For a nominal response model with r levels, JMP creates
• columns called Lin[j] that contain a linear combination of the regressors for response levels j = 1, 2, ... r - 1
• a column called Prob[r], with a formula for the fit to the last level, r
• columns called Prob[j] for j < r with a formula for the fit to level j
• a column called Most Likely responsename that picks the most likely level of each row based on the computed probabilities.

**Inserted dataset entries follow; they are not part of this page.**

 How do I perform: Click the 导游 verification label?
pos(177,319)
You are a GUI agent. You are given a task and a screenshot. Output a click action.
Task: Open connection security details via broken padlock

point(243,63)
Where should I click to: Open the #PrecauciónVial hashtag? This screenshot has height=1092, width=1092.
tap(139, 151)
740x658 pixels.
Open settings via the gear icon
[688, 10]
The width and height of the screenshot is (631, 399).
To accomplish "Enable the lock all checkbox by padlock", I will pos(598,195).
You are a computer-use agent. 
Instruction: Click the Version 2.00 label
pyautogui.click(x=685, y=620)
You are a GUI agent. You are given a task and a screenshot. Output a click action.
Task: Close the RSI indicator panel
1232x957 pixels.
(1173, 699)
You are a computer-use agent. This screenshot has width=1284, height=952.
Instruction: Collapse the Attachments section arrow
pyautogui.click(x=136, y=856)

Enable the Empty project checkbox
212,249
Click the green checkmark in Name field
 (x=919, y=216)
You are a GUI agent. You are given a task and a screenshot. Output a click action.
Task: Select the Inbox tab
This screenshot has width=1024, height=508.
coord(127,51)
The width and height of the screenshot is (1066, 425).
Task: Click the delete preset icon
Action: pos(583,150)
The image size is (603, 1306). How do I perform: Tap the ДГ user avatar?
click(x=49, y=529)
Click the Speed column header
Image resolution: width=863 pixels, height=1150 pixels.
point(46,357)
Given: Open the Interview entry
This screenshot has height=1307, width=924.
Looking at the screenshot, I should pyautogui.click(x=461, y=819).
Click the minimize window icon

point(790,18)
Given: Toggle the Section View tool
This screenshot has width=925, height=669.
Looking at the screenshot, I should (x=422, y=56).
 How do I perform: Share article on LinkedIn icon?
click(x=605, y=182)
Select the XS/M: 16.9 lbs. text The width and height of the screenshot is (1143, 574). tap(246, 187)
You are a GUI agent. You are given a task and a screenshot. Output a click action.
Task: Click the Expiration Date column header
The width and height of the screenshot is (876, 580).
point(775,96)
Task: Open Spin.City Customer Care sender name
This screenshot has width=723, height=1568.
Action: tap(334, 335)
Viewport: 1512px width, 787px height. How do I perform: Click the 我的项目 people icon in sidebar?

For an ordinal response model with r levels, JMP creates
• a column called Linear that contains the formula for a linear combination of the regressors without an intercept term
• columns called Cum[j], each with a formula for the cumulative probability that the response is less than or equal to level j, for levels j = 1, 2, ... r - 1. There is no Cum[ j = 1, 2, ... r - 1] that is 1 for all rows
• columns called Prob[ j = 1, 2, ... r - 1], for 1 < j < r, each with the formula for the probability that the response is level j. Prob[j] is the difference between Cum[j] and Cum[j –1]. Prob[1] is Cum[1], and Prob[r] is 1–Cum[r –1].
• a column called Most Likely responsename that picks the most likely level of each row based on the computed probabilities.
Save Quantiles
creates columns in the current data table named OrdQ.05, OrdQ.50, and OrdQ.95 that fit the quantiles for these three probabilities.
Save Expected Value
creates a column in the current data table called Ord Expected that is the linear combination of the response values with the fitted response probabilities for each row and gives the expected value.
ROC Curve
Receiver Operating Characteristic (ROC) curves measure the sorting efficiency of the model’s fitted probabilities to sort the response levels. ROC curves can also aid in setting criterion points in diagnostic tests. The higher the curve from the diagonal, the better the fit. An introduction to ROC curves is found in the Basic Analysis and Graphing book. If the logistic fit has more than two response levels, it produces a generalized ROC curve (identical to the one in the Partition platform). In such a plot, there is a curve for each response level, which is the ROC curve of that level versus all other levels. Details on these ROC curves are found in Graphs for Goodness of Fit in the Recursively Partitioning Data chapter.
Example of an ROC Curve
1. Open the Ingots.jmp sample data table.
2. Select Analyze > Fit Model.
3. Select ready and click Y.
4. Select heat and soak and click Add.
5. Select count and click Freq.
6. Click Run.
7. From the red triangle next to Nominal Logistic Fit, select ROC Curve.
8. Select 1 as the positive level and click OK.
Figure 7.14 ROC Curve
Lift Curve
Produces a lift curve for the model. A lift curve shows the same information as an ROC curve, but in a way to dramatize the richness of the ordering at the beginning. The Y-axis shows the ratio of how rich that portion of the population is in the chosen response level compared to the rate of that response level as a whole. See Lift Curves in the Recursively Partitioning Data chapter for more details about lift curves.
Figure 7.15 shows the lift curve for the same model specified for the ROC curve (Figure 7.14).
Figure 7.15 Lift Curve
Confusion Matrix
A confusion matrix is a two-way classification of the actual response levels and the predicted response levels. For a good model, predicted response levels should be the same as the actual response levels. The confusion matrix gives a way of assessing how the predicted responses align with the actual responses.
Profiler
Brings up the prediction profiler, showing the fitted values for a specified response probability as the values of the factors in the model are changed. This feature is available for both nominal and ordinal responses. For detailed information about profiling features, refer to the Visualizing, Optimizing, and Simulating Response Surfaces.
Validation
Validation is the process of using part of a data set to estimate model parameters, and using the other part to assess the predictive ability of the model.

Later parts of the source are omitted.